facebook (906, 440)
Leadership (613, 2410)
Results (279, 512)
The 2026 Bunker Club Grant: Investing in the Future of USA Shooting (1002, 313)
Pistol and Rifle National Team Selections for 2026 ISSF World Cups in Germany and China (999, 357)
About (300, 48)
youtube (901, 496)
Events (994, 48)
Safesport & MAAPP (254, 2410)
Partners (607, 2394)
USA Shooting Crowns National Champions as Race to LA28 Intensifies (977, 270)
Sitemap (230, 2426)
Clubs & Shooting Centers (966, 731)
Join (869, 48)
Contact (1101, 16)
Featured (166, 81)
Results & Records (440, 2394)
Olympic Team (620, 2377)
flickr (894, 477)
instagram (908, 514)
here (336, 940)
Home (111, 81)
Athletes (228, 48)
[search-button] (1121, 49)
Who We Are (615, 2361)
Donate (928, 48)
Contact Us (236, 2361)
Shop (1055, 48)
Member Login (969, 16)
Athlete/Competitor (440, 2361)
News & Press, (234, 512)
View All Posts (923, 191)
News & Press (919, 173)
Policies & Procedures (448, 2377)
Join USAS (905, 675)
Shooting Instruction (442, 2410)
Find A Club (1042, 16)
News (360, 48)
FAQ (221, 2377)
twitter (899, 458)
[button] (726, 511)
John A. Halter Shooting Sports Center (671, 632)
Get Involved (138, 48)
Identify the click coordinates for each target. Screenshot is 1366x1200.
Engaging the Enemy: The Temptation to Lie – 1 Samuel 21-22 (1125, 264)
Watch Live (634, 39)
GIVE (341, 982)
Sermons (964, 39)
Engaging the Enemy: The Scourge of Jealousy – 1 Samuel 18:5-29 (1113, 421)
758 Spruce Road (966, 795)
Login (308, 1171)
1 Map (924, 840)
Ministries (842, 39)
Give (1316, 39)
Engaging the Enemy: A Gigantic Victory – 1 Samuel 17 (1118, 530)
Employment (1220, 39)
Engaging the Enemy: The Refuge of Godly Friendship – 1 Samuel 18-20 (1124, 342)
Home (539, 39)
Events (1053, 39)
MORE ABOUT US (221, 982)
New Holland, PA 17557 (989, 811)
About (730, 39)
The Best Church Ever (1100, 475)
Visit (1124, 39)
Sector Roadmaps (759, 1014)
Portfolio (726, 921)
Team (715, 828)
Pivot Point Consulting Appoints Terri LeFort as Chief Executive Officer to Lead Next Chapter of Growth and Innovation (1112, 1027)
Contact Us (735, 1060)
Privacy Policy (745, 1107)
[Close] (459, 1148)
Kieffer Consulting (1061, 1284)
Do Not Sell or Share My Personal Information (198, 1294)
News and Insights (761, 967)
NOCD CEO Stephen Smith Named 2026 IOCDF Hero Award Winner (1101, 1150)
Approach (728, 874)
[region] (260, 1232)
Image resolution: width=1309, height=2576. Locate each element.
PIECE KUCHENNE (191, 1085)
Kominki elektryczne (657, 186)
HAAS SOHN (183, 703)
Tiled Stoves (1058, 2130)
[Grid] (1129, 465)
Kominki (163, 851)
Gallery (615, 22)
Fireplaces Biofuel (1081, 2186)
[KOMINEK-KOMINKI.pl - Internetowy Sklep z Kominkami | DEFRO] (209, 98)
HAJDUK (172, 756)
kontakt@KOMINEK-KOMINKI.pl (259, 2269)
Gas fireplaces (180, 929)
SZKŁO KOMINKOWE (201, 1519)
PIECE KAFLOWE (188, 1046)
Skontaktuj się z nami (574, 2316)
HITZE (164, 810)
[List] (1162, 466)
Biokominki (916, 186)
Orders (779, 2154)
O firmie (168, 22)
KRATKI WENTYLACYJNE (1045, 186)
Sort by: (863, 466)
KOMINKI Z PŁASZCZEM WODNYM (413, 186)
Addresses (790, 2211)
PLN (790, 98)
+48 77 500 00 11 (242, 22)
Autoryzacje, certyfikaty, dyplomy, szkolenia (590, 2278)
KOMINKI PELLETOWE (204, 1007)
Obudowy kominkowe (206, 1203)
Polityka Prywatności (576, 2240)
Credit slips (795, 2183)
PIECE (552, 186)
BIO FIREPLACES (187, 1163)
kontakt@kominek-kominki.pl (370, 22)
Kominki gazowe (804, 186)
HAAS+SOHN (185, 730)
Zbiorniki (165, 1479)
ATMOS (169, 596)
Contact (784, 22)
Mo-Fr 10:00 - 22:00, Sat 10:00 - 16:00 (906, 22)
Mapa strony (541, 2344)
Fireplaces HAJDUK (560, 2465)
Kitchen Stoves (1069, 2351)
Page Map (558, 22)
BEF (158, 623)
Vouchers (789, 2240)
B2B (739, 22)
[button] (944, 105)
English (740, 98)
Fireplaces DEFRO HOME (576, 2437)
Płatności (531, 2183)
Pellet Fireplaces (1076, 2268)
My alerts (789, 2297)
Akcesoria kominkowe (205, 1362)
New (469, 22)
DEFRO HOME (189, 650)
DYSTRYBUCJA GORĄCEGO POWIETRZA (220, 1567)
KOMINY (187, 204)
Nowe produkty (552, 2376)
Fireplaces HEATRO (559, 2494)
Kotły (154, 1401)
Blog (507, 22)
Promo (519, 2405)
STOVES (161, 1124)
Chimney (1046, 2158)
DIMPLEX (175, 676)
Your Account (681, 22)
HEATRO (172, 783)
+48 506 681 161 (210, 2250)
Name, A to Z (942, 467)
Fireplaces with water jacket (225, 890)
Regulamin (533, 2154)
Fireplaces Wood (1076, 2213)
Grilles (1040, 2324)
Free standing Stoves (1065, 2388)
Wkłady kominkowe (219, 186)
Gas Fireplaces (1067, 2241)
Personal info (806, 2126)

- [Aim of the task] In this exercise, you retype all of the data exactly as it appears above.

- [Response to the task]
facebook (906, 440)
Leadership (613, 2410)
Results (279, 512)
The 2026 Bunker Club Grant: Investing in the Future of USA Shooting (1002, 313)
Pistol and Rifle National Team Selections for 2026 ISSF World Cups in Germany and China (999, 357)
About (300, 48)
youtube (901, 496)
Events (994, 48)
Safesport & MAAPP (254, 2410)
Partners (607, 2394)
USA Shooting Crowns National Champions as Race to LA28 Intensifies (977, 270)
Sitemap (230, 2426)
Clubs & Shooting Centers (966, 731)
Join (869, 48)
Contact (1101, 16)
Featured (166, 81)
Results & Records (440, 2394)
Olympic Team (620, 2377)
flickr (894, 477)
instagram (908, 514)
here (336, 940)
Home (111, 81)
Athletes (228, 48)
[search-button] (1121, 49)
Who We Are (615, 2361)
Donate (928, 48)
Contact Us (236, 2361)
Shop (1055, 48)
Member Login (969, 16)
Athlete/Competitor (440, 2361)
News & Press, (234, 512)
View All Posts (923, 191)
News & Press (919, 173)
Policies & Procedures (448, 2377)
Join USAS (905, 675)
Shooting Instruction (442, 2410)
Find A Club (1042, 16)
News (360, 48)
FAQ (221, 2377)
twitter (899, 458)
[button] (726, 511)
John A. Halter Shooting Sports Center (671, 632)
Get Involved (138, 48)
Identify the click coordinates for each target. Screenshot is 1366x1200.
Engaging the Enemy: The Temptation to Lie – 1 Samuel 21-22 (1125, 264)
Watch Live (634, 39)
GIVE (341, 982)
Sermons (964, 39)
Engaging the Enemy: The Scourge of Jealousy – 1 Samuel 18:5-29 (1113, 421)
758 Spruce Road (966, 795)
Login (308, 1171)
1 Map (924, 840)
Ministries (842, 39)
Give (1316, 39)
Engaging the Enemy: A Gigantic Victory – 1 Samuel 17 (1118, 530)
Employment (1220, 39)
Engaging the Enemy: The Refuge of Godly Friendship – 1 Samuel 18-20 (1124, 342)
Home (539, 39)
Events (1053, 39)
MORE ABOUT US (221, 982)
New Holland, PA 17557 (989, 811)
About (730, 39)
The Best Church Ever (1100, 475)
Visit (1124, 39)
Sector Roadmaps (759, 1014)
Portfolio (726, 921)
Team (715, 828)
Pivot Point Consulting Appoints Terri LeFort as Chief Executive Officer to Lead Next Chapter of Growth and Innovation (1112, 1027)
Contact Us (735, 1060)
Privacy Policy (745, 1107)
[Close] (459, 1148)
Kieffer Consulting (1061, 1284)
Do Not Sell or Share My Personal Information (198, 1294)
News and Insights (761, 967)
NOCD CEO Stephen Smith Named 2026 IOCDF Hero Award Winner (1101, 1150)
Approach (728, 874)
[region] (260, 1232)
Image resolution: width=1309, height=2576. Locate each element.
PIECE KUCHENNE (191, 1085)
Kominki elektryczne (657, 186)
HAAS SOHN (183, 703)
Tiled Stoves (1058, 2130)
[Grid] (1129, 465)
Kominki (163, 851)
Gallery (615, 22)
Fireplaces Biofuel (1081, 2186)
[KOMINEK-KOMINKI.pl - Internetowy Sklep z Kominkami | DEFRO] (209, 98)
HAJDUK (172, 756)
kontakt@KOMINEK-KOMINKI.pl (259, 2269)
Gas fireplaces (180, 929)
SZKŁO KOMINKOWE (201, 1519)
PIECE KAFLOWE (188, 1046)
Skontaktuj się z nami (574, 2316)
HITZE (164, 810)
[List] (1162, 466)
Biokominki (916, 186)
Orders (779, 2154)
O firmie (168, 22)
KRATKI WENTYLACYJNE (1045, 186)
Sort by: (863, 466)
KOMINKI Z PŁASZCZEM WODNYM (413, 186)
Addresses (790, 2211)
PLN (790, 98)
+48 77 500 00 11 (242, 22)
Autoryzacje, certyfikaty, dyplomy, szkolenia (590, 2278)
KOMINKI PELLETOWE (204, 1007)
Obudowy kominkowe (206, 1203)
Polityka Prywatności (576, 2240)
Credit slips (795, 2183)
PIECE (552, 186)
BIO FIREPLACES (187, 1163)
kontakt@kominek-kominki.pl (370, 22)
Kominki gazowe (804, 186)
HAAS+SOHN (185, 730)
Zbiorniki (165, 1479)
ATMOS (169, 596)
Contact (784, 22)
Mo-Fr 10:00 - 22:00, Sat 10:00 - 16:00 (906, 22)
Mapa strony (541, 2344)
Fireplaces HAJDUK (560, 2465)
Kitchen Stoves (1069, 2351)
Page Map (558, 22)
BEF (158, 623)
Vouchers (789, 2240)
B2B (739, 22)
[button] (944, 105)
English (740, 98)
Fireplaces DEFRO HOME (576, 2437)
Płatności (531, 2183)
Pellet Fireplaces (1076, 2268)
My alerts (789, 2297)
Akcesoria kominkowe (205, 1362)
New (469, 22)
DEFRO HOME (189, 650)
DYSTRYBUCJA GORĄCEGO POWIETRZA (220, 1567)
KOMINY (187, 204)
Nowe produkty (552, 2376)
Fireplaces HEATRO (559, 2494)
Kotły (154, 1401)
Blog (507, 22)
Promo (519, 2405)
STOVES (161, 1124)
Chimney (1046, 2158)
DIMPLEX (175, 676)
Your Account (681, 22)
HEATRO (172, 783)
+48 506 681 161 (210, 2250)
Name, A to Z (942, 467)
Fireplaces with water jacket (225, 890)
Regulamin (533, 2154)
Fireplaces Wood (1076, 2213)
Grilles (1040, 2324)
Free standing Stoves (1065, 2388)
Wkłady kominkowe (219, 186)
Gas Fireplaces (1067, 2241)
Personal info (806, 2126)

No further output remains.